> _What you are asked to do_: Can you write out the records starting at the line containing "Task: Go to the EBINGO menu" and ending at the line containing "pyautogui.click(x=40, y=120)", both lines included, with the requests kept as they are? Multiply every click coordinate in the answers by 1.4 and round it to a whole number, with halves rounding up, and give only those lines.

> _Listing_:
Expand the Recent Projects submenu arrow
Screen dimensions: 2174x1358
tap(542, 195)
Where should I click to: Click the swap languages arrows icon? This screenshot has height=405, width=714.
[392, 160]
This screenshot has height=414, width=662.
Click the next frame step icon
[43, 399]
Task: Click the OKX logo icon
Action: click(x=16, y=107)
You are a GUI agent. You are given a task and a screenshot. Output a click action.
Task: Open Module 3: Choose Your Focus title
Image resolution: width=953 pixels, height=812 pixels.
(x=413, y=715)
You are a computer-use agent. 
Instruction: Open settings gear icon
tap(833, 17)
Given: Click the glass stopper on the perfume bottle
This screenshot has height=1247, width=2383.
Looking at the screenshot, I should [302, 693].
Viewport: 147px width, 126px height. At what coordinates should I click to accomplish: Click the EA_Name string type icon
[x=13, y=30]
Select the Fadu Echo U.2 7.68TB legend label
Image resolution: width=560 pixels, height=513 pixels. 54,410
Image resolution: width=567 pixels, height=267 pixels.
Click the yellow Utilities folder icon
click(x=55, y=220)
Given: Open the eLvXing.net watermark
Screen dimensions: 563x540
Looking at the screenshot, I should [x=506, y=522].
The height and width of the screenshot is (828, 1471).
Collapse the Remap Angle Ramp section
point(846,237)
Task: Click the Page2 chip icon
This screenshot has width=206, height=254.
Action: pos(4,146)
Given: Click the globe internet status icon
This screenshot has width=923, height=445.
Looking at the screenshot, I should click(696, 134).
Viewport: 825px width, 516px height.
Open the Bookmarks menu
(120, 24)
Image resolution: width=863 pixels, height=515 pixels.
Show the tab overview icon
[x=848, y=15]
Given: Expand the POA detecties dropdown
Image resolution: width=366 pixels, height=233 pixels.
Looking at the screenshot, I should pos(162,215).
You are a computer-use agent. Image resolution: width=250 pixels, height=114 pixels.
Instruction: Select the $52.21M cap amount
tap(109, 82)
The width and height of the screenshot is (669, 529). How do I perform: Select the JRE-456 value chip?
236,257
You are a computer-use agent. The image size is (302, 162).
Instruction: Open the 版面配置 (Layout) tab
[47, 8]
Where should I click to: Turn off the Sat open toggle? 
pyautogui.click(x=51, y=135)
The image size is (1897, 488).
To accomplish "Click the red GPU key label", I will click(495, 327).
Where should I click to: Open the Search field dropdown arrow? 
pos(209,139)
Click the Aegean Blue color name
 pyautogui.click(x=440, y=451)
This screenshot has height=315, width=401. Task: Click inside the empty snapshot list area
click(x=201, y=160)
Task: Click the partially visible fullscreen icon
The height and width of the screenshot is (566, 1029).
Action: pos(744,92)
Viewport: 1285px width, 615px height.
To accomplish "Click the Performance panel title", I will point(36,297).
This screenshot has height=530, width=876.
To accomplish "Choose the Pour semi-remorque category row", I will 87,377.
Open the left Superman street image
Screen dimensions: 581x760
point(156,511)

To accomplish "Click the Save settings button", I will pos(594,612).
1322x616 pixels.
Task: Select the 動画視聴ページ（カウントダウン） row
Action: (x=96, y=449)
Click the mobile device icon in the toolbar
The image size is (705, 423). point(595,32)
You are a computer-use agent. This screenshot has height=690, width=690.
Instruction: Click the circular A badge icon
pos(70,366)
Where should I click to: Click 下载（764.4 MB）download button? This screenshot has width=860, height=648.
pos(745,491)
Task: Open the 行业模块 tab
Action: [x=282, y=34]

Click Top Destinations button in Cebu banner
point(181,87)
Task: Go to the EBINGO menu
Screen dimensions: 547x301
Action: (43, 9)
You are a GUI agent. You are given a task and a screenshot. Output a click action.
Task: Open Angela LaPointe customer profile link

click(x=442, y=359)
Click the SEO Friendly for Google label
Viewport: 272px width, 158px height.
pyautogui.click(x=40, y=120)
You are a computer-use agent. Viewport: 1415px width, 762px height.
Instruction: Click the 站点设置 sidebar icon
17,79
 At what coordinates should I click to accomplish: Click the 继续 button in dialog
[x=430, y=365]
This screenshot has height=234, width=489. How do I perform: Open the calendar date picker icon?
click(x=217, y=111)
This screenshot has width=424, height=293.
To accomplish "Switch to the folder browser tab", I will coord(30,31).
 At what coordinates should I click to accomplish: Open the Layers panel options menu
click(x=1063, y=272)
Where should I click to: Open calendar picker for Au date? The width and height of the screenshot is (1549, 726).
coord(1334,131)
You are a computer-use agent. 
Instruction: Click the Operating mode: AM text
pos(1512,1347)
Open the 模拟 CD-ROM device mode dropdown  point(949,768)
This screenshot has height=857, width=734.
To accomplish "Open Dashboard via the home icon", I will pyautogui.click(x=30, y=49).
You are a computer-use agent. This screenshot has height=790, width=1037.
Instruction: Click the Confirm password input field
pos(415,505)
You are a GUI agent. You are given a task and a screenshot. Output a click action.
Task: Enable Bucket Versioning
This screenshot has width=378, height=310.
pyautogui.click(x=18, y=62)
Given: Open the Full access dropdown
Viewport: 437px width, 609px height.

> _Task solution_:
Task: Go to the EBINGO menu
Screen dimensions: 547x301
Action: (60, 13)
You are a GUI agent. You are given a task and a screenshot. Output a click action.
Task: Open Angela LaPointe customer profile link

click(x=619, y=503)
Click the SEO Friendly for Google label
Viewport: 272px width, 158px height.
pyautogui.click(x=56, y=168)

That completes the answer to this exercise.